Reproduce nothing but the closing run of lines: the line with "Image Maker Wigs Online (382, 2492)" and each line that follows it to the end of the data.

__Screenshot grounding data__
+ + + + + + +
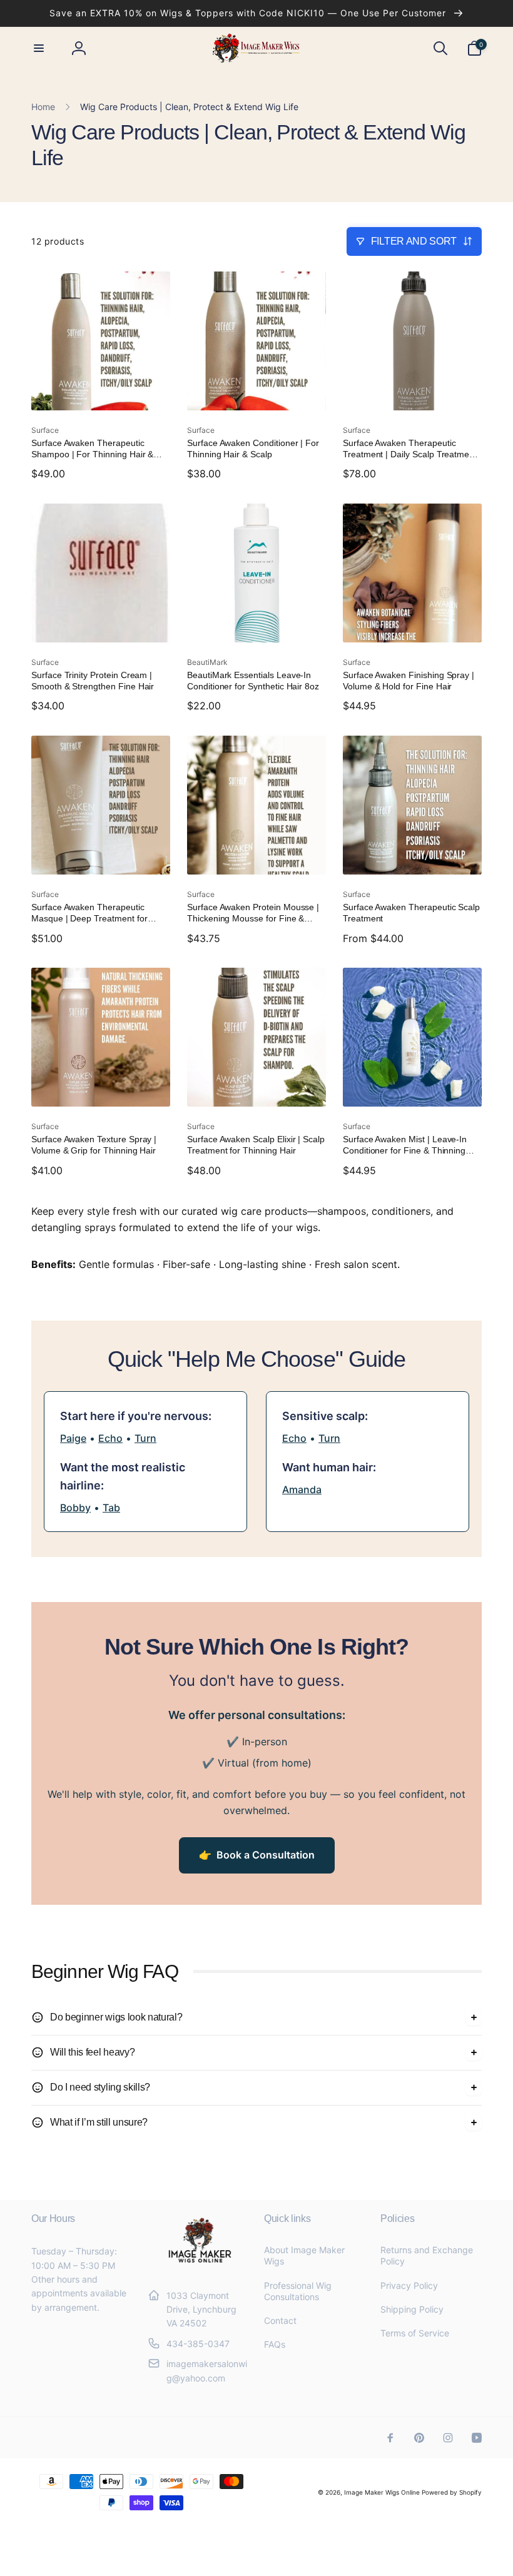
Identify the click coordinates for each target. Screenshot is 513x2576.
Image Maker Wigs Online (382, 2492)
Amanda (302, 1489)
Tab (111, 1507)
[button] (39, 48)
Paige (73, 1438)
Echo (110, 1438)
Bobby (75, 1507)
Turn (145, 1438)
+ + + + + + +
__ANSWER SECTION__
Image Maker Wigs Online (382, 2492)
Amanda (302, 1489)
Tab (111, 1507)
[button] (39, 48)
Paige (73, 1438)
Echo (110, 1438)
Bobby (75, 1507)
Turn (145, 1438)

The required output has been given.